O relator do caso, ministro Dias Toffoli, votou nesta quarta
(6/10) para negar o pedido de declaração de inconstitucionalidade parcial do
artigo 39, parágrafo 7º, da Lei 9.504/1997, e manter a proibição de showmícios.
Além disso, showmícios podem ser considerados oferecimentos
de vantagens aos eleitores, que podem associar o entretenimento à figura do
político homenageado. "Nesse sentido, a norma protege, também, a livre
formação de vontade do eleitor", declarou o relator. Os showmícios,
segundo o ministro, também conferem vantagem na disputa eleitoral, que pode
desequilibrar a paridade de armas entre os candidatos.
A vedação dos showmícios não configura censura prévia, pois
não impede manifestações de cunho políticos de artistas, desde que sejam feitas
em apresentações próprias, avaliou Toffoli. O entendimento foi seguido na
quarta por Nunes Marques e Alexandre de Moraes.
Nesta quinta, também seguiram o relator nesse ponto os
ministros Edson Fachin, Rosa Weber, Ricardo Lewandowski, Gilmar Mendes e Luiz
Fux.
Fachin apontou que a liberdade de expressão é “um pilar da
democracia”. Como todos os outros direitos, contudo, não é ilimitada. Assim, os
showmícios podem ser proibidos em eleições para resguardar a igualdade na
disputa e frear a influência do poder econômico.

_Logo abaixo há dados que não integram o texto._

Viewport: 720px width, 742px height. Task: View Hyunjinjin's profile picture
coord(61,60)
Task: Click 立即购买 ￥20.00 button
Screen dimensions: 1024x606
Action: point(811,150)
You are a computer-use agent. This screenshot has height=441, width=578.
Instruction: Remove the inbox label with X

Nessa mesma linha, Rosa Weber avaliou que a proibição de
apresentações artísticas em comícios de candidatos é compatível com a
Constituição Federal.
“A proibição de showmícios não configura censura prévia ou
vedação ao engajamento político dos artistas”, declarou Lewandowski. Afinal, a
prática visa assegurar a igualdade de condição dos candidatos a cargos eletivos
e garantir a livre escolha dos eleitores, disse o ministro.

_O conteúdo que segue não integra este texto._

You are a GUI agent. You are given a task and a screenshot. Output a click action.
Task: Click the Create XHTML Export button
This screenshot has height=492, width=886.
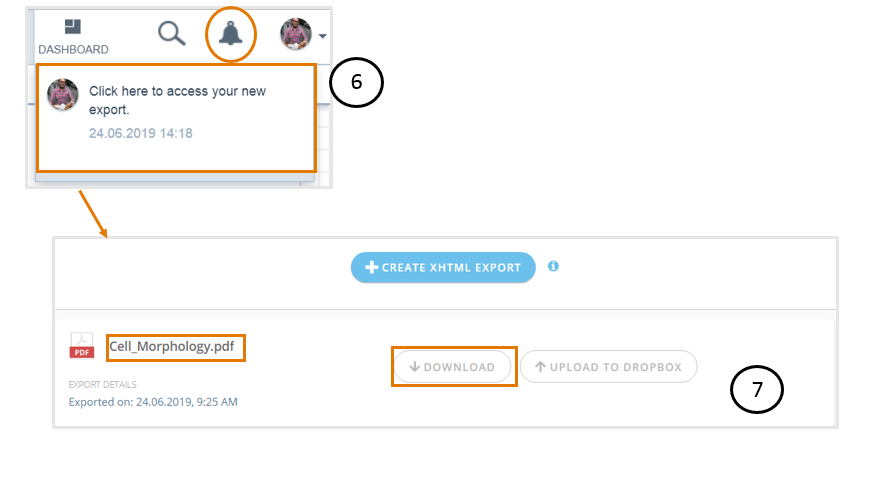point(443,267)
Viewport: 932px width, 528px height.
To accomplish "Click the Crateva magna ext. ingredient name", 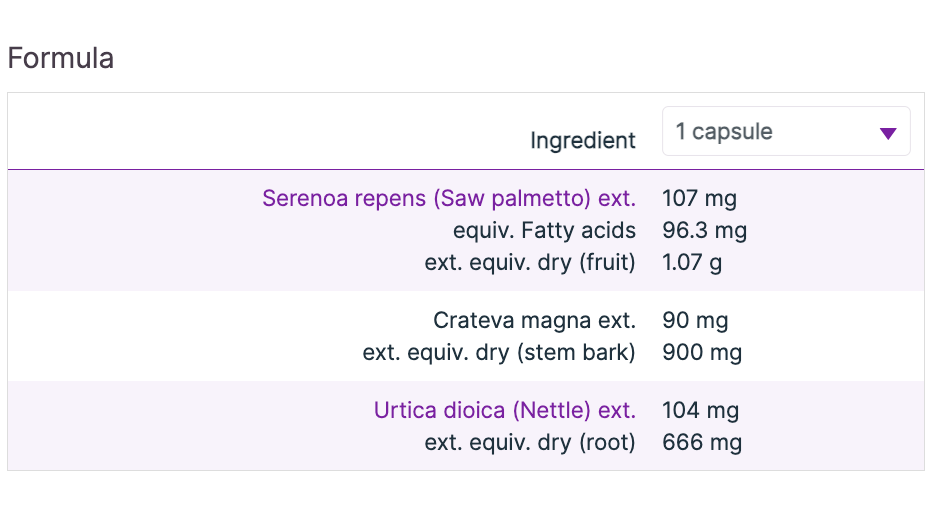I will click(534, 320).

O presidente do STF, Luiz Fux, ressaltou que o objetivo das
apresentações artísticas em eventos eleitorais é captar as emoções dos
cidadãos. “Ninguém vai a um showmício para assistir político falando”. Dessa
maneira, os shows desequilibram as eleições, pois sua organização, mesmo não remunerada,
exige recursos elevados, disse Fux, defendendo a necessidade de respeitar a
vontade do legislador.
Liberdade
de manifestação
Ficaram vencidos quanto à proibição de apresentações
artísticas em eventos de campanha os ministros Luís Roberto Barroso e Cármen
Lúcia, que votaram pela permissão de showmícios não remunerados.
Barroso disse que a vedação configura "violação
desproporcional da liberdade de expressão". A seu ver, se a proibição de
showmícios se destina a evitar o abuso do poder econômico, não deveria incidir
nas hipóteses de participação não remunerada dos artistas. "Aí é
espontâneo exercício da liberdade de manifestação política."
Além disso, o ministro apontou que a restrição à participação
de músicos em eventos eleitorais é "totalmente discriminatória".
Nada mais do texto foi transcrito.